El precio justo como coste, no como escasez. Intuitivamente sentimos que los precios deberían reflejar lo que cuesta producir algo, no lo que la gente está dispuesta a pagar. Cuando sube el precio de la vivienda o la energía, buscamos especuladores malvados en lugar de ver un desajuste entre oferta y demanda. En una economía de reciprocidad, subir precios ante la necesidad ajena era explotación; en un mercado, es la señal que atrae recursos hacia donde más se necesitan.

Los cuatro sesgos del votante

El economista Bryan Caplan, en su libro The Myth of the Rational Voter, identificó cuatro sesgos sistemáticos que distorsionan nuestra comprensión económica. Lo interesante es que no son producto de la ignorancia —personas educadas los mantienen—, sino de intuiciones profundamente arraigadas:

El sesgo anti-mercado: subestimamos los beneficios de la competencia y el mecanismo de precios. Vemos a las empresas como depredadores y a los consumidores como víctimas indefensas, cuando la realidad es que la competencia entre empresas es precisamente lo que protege al consumidor.

El sesgo anti-extranjero: aplicamos la lógica tribal al comercio internacional. Si China prospera, "nosotros" perdemos. Esta psicología coalicional tenía sentido cuando los recursos eran fijos y los grupos competían por territorio. Pero el comercio internacional no es un reparto de una tarta fija; es una expansión del tamaño total de la tarta.

El sesgo make-work: equiparamos empleo con prosperidad. Celebramos la "creación de empleo" y lamentamos la automatización, sin ver que el progreso económico consiste precisamente en producir más con menos trabajo. En 1800, el 95% de los estadounidenses trabajaban en agricultura; hoy, menos del 3%. Esa destrucción masiva de empleo agrícola no empobreció a nadie; liberó mano de obra para producir otras cosas.

El sesgo pesimista: tendemos a creer que la economía siempre empeora. Cada generación piensa que sus hijos vivirán peor, pese a que los datos muestran mejoras sostenidas en casi todos los indicadores durante los últimos dos siglos.

La psicología coalicional y el comercio

Boyer y Petersen añaden una capa explicativa crucial: nuestra psicología coalicional. Evolucionamos para pensar en términos de "nosotros" versus "ellos", y esta distinción se activa automáticamente cuando hay fronteras grupales percibidas.

Por eso el comercio entre países despierta más suspicacia que el comercio dentro del país. Un californiano no siente que Texas le "roba" empleos cuando compra productos texanos, pero sí puede sentirlo respecto a México o China. La diferencia no es económica —las dinámicas son idénticas—, sino psicológica: la frontera nacional activa el detector de amenazas coalicionales.

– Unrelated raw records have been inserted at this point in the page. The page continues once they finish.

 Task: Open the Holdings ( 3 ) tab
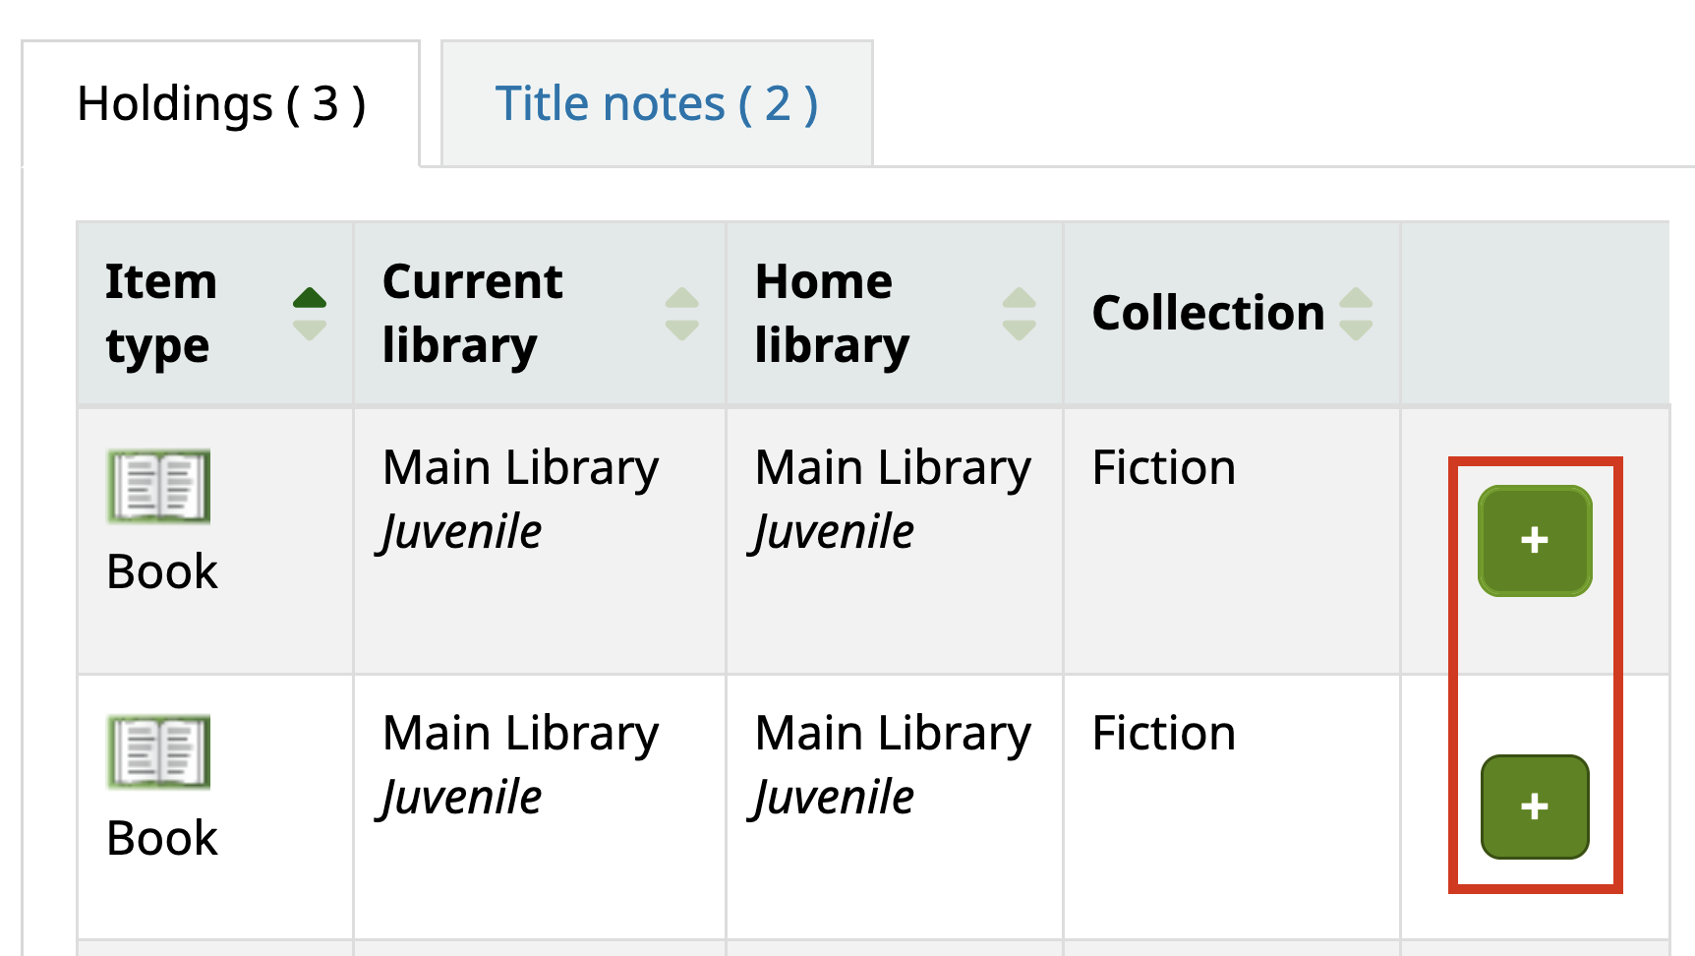click(x=221, y=103)
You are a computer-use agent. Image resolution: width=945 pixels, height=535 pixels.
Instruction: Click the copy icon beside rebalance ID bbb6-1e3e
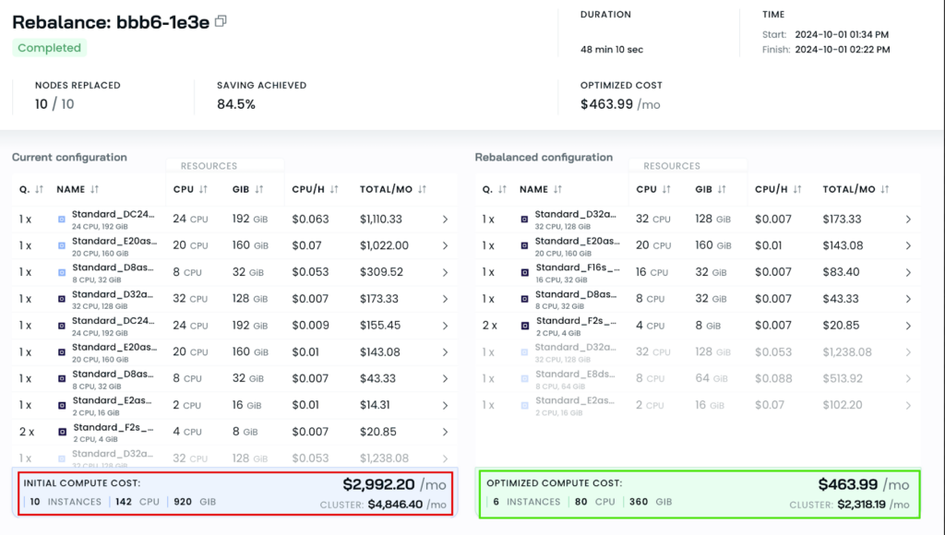point(221,21)
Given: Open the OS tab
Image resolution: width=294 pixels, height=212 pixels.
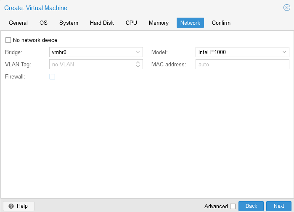Looking at the screenshot, I should (43, 23).
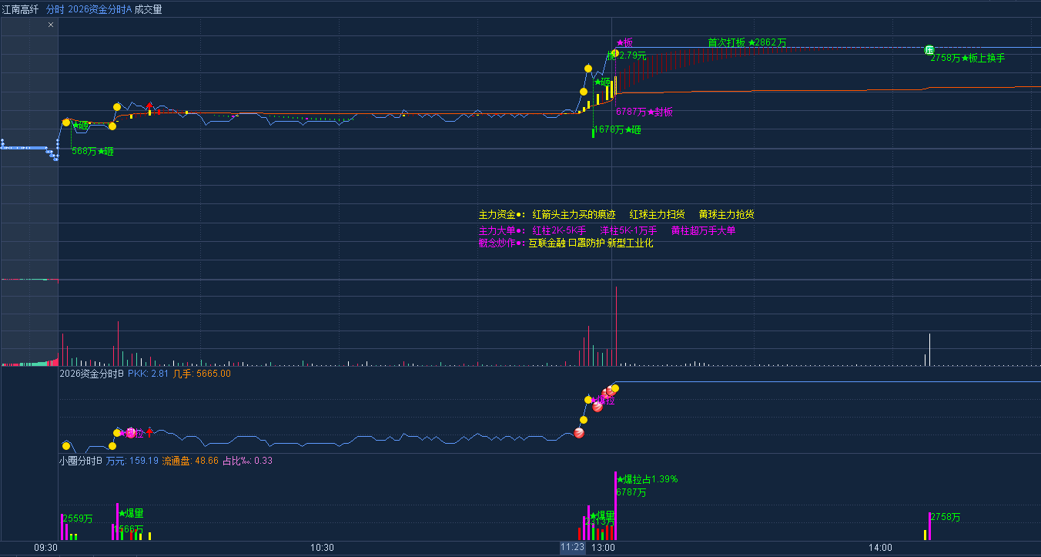Click the 14:00 time axis label
The height and width of the screenshot is (557, 1041).
click(880, 548)
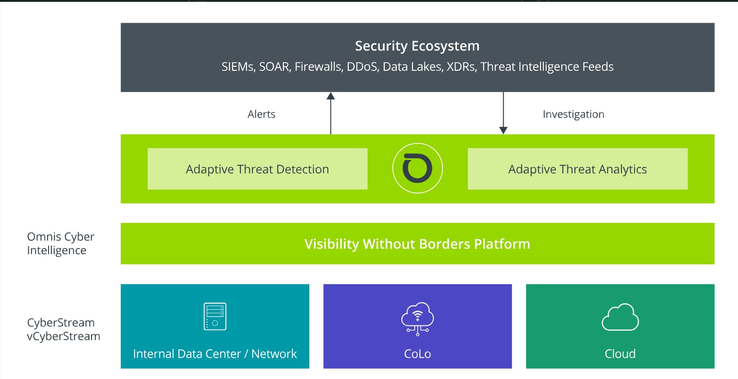
Task: Click the top-left corner of the purple CoLo tile
Action: point(326,287)
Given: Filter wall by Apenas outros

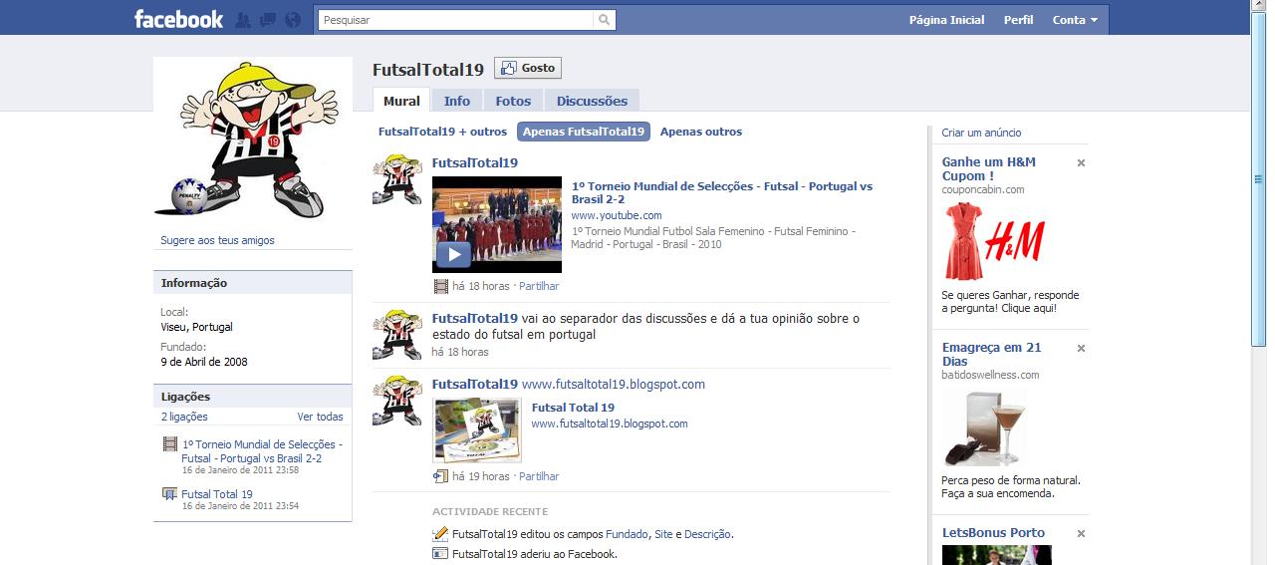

Lo mismo ocurre con la inmigración. No hace mucho tiempo, todavía algunas personas pensaban que los inmigrantes "roban empleos". Es una intuición que parte de la idea equivocada de que el número de trabajos es fijo en una economía.

El mercado como tecnología antiintuitiva

Hay una ironía en todo esto. La economía de mercado es, en cierto sentido, profundamente compatible con la naturaleza humana: se basa en el intercambio voluntario, algo que todas las sociedades practican. Incluso los niños pequeños intercambian cromos. El trueque parece cableado en nuestro cerebro.

Pero el mercado moderno —anónimo, global, mediado por precios y dinero— es una tecnología cultural que trasciende nuestra psicología intuitiva. Funciona precisamente porque no depende de la confianza personal directa ni de la reciprocidad directa. Puedo comprar un teléfono fabricado por miles de personas que nunca conoceré, usando dinero que es una abstracción colectiva, a través de instituciones que garantizan el cumplimiento de contratos entre extraños.

Esta maquinaria institucional produce resultados que nuestro cerebro de cazador-recolector no puede computar intuitivamente. Adam Smith lo llamó la "mano invisible": millones de decisiones descentralizadas, tomadas por personas que solo buscan su propio interés, producen un orden emergente que beneficia a todos. Esto es profundamente antiintuitivo porque no hay nadie "a cargo", nadie que reparta justamente, nadie a quien responsabilizar si algo sale mal.

Lo que esto no significa

Reconocer que nuestras intuiciones morales distorsionan nuestra comprensión del mercado no implica que debamos aceptar cualquier resultado que el mercado produzca. Las dos cuestiones son distintas.

Una cosa es entender que la desigualdad de ingresos no requiere explotación para existir —que puede surgir de diferencias en productividad, suerte, o preferencias—. Otra muy diferente es decidir qué nivel de desigualdad queremos tolerar como sociedad y qué mecanismos redistributivos implementar. Los impuestos, las redes de seguridad social, la inversión en educación: todas estas son decisiones políticas legítimas que no dependen de malinterpretar cómo funciona el mercado.

El problema es cuando las intuiciones erróneas contaminan el diseño de políticas. Si creemos que el beneficio empresarial es un robo, diseñaremos regulaciones que ahoguen la inversión. Si creemos que el comercio internacional es suma cero, implementaremos aranceles que empobrecen a todos. Si creemos que el empleo es un fin en sí mismo, subsidiaremos trabajos improductivos en lugar de facilitar transiciones a sectores más dinámicos.

Pensar despacio sobre economía

Daniel Kahneman distinguía entre el Sistema 1 (rápido, intuitivo, automático) y el Sistema 2 (lento, deliberativo, costoso). Nuestras intuiciones económicas erróneas son producto del Sistema 1: respuestas automáticas calibradas para un mundo que ya no existe.

Entender la economía de mercado requiere activar el Sistema 2: frenar la respuesta intuitiva, examinar los datos, seguir las cadenas causales hasta sus consecuencias no evidentes. Como escribió el economista francés Frédéric Bastiat hace casi dos siglos, la diferencia entre un buen y un mal economista es que el malo solo ve lo que se ve inmediatamente, mientras que el bueno también considera lo que no se ve.

El autor que se hace millonario vendiendo libros: vemos su riqueza, no vemos el valor creado en un millón de hogares. La fábrica que automatiza: vemos los empleos perdidos, no vemos los precios más bajos para millones de consumidores. El comercio con China: vemos la fábrica que cierra, no vemos las exportaciones que prosperan ni el poder adquisitivo que aumenta.

Nuestras intuiciones morales evolucionadas nos hacen humanos, cooperativos, sensibles a la injusticia. Son un tesoro de nuestra especie. Pero como todas las herramientas, funcionan mejor en el contexto para el que fueron diseñadas. Aplicarlas sin mediación al análisis de economías complejas es como usar un mapa del Paleolítico para navegar por una ciudad moderna. No es que el mapa esté mal; es que el territorio ha cambiado.